My son is learning how to write the letter A. His own teacher learnt how to write it around thirty years ago. His teacher’s teacher learnt the same letter decades before. This chain goes back millennia. What is the origin of this famous shape?
Our Latin “A” came from the Greek “A”, with little change, at least in the uppercase version. In between, “A” probably passed through the Etruscan script. People copied other people, not exactly knowing they were creating new scripts: letters were (and still are) useful tools.
But whom did Greeks copy? They copied the first letter of the Phoenician script, called “aleph”, which represented a consonantal sound to which Greeks had no use. In Greek, it was used to represent a vowel. (Phoenician script only represented consonants.)

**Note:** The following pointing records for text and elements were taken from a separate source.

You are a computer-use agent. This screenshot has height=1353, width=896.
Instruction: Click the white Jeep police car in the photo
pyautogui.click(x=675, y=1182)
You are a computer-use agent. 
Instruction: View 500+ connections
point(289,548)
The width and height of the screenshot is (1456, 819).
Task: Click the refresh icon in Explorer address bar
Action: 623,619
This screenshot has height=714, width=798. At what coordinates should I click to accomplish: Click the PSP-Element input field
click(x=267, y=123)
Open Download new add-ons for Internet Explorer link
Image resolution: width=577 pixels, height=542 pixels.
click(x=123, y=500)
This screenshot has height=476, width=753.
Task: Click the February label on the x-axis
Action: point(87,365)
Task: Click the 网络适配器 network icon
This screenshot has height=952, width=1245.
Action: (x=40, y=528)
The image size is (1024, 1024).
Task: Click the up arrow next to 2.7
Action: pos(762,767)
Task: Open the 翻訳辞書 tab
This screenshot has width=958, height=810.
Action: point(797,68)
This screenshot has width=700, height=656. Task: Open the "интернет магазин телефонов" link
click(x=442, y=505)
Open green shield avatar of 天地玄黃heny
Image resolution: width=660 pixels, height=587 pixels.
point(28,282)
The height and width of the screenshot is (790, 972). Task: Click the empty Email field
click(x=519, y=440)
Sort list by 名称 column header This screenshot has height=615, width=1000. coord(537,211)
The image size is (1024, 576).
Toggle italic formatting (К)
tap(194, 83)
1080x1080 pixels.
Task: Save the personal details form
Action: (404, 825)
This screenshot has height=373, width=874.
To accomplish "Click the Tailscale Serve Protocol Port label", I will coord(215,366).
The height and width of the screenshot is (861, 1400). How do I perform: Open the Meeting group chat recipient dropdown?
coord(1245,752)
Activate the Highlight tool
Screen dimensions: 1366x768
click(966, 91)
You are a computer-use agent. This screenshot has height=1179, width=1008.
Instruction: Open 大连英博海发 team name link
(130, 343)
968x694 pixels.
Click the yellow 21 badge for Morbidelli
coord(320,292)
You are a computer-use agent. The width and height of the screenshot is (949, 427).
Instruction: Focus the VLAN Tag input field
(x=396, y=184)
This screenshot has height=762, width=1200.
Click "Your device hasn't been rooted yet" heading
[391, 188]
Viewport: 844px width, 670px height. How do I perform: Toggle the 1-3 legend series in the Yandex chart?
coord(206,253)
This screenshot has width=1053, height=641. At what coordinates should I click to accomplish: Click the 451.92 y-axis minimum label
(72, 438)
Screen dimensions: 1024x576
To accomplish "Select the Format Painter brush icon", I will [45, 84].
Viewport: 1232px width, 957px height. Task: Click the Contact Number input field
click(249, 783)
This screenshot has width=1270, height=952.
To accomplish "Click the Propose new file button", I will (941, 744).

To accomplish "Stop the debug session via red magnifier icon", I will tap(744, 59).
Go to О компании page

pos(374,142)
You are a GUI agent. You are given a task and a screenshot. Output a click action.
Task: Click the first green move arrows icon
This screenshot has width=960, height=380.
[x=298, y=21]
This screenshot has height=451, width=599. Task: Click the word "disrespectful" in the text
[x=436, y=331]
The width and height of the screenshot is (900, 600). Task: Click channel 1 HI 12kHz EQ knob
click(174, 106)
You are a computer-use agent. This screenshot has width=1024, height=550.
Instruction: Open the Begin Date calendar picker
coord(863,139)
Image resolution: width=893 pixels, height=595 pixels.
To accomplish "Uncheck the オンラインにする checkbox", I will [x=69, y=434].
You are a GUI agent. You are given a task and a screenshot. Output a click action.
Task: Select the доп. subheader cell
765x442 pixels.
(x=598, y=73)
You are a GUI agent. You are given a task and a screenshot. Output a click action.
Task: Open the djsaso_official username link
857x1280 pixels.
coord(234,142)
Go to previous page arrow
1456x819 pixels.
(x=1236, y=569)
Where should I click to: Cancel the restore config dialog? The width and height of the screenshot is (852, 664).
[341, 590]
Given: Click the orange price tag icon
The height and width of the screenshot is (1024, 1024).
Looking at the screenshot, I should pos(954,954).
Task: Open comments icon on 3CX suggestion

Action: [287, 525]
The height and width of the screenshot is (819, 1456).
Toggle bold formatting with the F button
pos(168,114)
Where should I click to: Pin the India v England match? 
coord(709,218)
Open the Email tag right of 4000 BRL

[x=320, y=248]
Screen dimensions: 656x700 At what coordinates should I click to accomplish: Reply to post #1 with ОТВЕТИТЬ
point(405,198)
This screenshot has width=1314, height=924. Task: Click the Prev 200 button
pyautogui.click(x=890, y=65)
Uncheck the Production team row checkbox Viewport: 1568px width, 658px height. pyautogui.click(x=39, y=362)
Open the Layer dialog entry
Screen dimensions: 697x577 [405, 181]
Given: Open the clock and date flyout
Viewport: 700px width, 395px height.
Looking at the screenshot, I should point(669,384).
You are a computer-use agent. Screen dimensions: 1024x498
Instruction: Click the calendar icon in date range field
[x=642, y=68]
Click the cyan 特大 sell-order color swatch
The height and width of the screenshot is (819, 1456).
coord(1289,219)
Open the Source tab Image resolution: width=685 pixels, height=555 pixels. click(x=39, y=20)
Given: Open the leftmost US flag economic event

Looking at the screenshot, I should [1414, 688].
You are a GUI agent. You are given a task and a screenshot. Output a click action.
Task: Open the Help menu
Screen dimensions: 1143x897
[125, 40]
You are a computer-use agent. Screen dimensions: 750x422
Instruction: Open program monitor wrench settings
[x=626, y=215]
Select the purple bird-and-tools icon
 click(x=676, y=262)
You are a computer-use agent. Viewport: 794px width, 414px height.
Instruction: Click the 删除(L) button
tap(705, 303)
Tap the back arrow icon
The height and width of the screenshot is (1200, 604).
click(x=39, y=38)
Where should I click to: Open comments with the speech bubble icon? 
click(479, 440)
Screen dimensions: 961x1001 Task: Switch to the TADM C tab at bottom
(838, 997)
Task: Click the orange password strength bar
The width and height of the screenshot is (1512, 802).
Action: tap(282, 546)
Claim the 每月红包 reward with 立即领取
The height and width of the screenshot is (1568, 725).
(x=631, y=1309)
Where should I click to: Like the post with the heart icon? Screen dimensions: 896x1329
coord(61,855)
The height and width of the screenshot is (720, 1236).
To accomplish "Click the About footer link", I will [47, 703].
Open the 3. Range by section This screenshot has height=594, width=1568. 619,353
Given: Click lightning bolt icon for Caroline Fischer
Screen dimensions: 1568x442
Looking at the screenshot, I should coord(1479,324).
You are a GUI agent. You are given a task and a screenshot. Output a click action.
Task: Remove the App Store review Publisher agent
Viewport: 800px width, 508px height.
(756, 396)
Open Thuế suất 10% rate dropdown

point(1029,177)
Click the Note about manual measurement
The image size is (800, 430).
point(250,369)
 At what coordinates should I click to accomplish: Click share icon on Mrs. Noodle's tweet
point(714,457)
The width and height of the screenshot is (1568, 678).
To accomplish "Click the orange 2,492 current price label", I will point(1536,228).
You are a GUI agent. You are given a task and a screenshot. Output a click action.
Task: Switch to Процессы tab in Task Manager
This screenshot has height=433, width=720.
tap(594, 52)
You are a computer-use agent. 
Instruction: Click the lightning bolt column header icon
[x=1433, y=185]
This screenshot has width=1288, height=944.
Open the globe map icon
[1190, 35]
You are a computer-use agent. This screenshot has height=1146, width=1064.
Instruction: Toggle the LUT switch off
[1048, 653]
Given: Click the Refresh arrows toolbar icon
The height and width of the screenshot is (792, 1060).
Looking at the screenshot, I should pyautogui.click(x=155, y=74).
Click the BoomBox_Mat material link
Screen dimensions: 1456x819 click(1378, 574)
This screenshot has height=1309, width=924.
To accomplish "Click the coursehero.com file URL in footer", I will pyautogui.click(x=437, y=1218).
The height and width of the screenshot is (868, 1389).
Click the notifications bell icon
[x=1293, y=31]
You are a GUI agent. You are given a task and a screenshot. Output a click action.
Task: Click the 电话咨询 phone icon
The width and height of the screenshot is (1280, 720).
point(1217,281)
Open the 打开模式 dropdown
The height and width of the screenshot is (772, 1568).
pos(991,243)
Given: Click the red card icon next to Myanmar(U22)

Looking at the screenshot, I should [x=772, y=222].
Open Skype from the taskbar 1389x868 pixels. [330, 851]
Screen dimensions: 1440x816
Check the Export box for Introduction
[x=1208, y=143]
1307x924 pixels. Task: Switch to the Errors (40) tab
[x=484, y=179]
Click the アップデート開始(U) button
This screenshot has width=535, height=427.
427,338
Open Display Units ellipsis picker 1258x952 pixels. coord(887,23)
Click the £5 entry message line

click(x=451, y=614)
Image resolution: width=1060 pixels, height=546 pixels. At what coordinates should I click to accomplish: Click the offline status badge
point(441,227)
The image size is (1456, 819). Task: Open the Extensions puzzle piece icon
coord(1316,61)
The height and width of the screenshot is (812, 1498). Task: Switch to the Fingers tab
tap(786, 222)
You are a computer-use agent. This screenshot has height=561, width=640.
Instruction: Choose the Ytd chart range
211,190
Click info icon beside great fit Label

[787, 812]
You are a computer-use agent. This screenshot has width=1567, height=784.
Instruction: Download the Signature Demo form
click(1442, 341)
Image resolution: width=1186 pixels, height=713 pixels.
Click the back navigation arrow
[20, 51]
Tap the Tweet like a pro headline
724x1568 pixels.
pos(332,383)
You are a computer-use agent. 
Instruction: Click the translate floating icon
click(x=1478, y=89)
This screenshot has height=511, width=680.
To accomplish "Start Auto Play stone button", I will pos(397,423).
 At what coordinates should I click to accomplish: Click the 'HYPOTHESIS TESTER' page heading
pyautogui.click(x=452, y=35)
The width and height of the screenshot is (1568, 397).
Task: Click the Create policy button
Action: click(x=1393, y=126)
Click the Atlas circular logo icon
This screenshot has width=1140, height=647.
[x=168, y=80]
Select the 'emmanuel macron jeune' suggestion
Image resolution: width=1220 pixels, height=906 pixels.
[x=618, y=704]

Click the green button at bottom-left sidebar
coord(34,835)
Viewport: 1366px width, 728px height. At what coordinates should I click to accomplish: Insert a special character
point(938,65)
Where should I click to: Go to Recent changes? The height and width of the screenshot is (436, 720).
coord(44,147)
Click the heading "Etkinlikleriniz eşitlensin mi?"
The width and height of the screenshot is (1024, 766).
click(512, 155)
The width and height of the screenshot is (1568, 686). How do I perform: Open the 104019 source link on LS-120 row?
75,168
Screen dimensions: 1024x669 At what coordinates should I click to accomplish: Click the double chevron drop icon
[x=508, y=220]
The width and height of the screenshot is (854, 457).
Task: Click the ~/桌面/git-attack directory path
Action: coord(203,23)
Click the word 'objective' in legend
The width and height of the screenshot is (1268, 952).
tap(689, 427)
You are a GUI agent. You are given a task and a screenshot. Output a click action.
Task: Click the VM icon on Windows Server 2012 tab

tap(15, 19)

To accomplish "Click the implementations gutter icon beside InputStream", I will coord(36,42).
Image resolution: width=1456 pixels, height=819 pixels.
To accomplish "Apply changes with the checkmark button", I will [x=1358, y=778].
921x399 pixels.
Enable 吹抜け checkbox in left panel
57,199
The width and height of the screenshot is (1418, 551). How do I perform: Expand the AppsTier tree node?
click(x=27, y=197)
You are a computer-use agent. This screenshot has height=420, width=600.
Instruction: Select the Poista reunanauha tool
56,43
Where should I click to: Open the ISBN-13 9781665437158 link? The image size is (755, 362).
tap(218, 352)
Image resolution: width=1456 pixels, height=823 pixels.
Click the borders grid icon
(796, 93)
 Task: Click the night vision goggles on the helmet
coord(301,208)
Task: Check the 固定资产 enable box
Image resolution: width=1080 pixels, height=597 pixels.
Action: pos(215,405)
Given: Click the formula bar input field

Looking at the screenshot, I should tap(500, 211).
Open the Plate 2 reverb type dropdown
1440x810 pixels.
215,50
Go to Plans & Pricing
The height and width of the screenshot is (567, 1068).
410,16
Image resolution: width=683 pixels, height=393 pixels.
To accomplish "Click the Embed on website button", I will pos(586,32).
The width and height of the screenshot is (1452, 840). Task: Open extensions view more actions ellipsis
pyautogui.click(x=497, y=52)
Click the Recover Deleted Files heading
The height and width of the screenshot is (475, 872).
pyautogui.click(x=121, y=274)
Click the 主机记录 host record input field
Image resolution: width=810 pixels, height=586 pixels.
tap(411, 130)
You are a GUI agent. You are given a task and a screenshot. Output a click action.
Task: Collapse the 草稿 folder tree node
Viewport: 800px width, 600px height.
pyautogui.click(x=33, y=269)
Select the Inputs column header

The Phoenician letter was probably a simplification of a drawing of an ox that may have come from an Egyptian hieroglyph. Even today, if we turn our letter upside down, we can easily imagine horns.
So, my son, learning to write the letter “A”, is keeping up a tradition that goes back to Phoenicians and, quite probably, to Egyptian hieroglyphs — and we do the same when we press A in our keyboards.
If you’re interested in the history of writing, you may start by reading The Story of Writing: Alphabets, Hieroglyphs and Pictograms, by Andrew Robinson.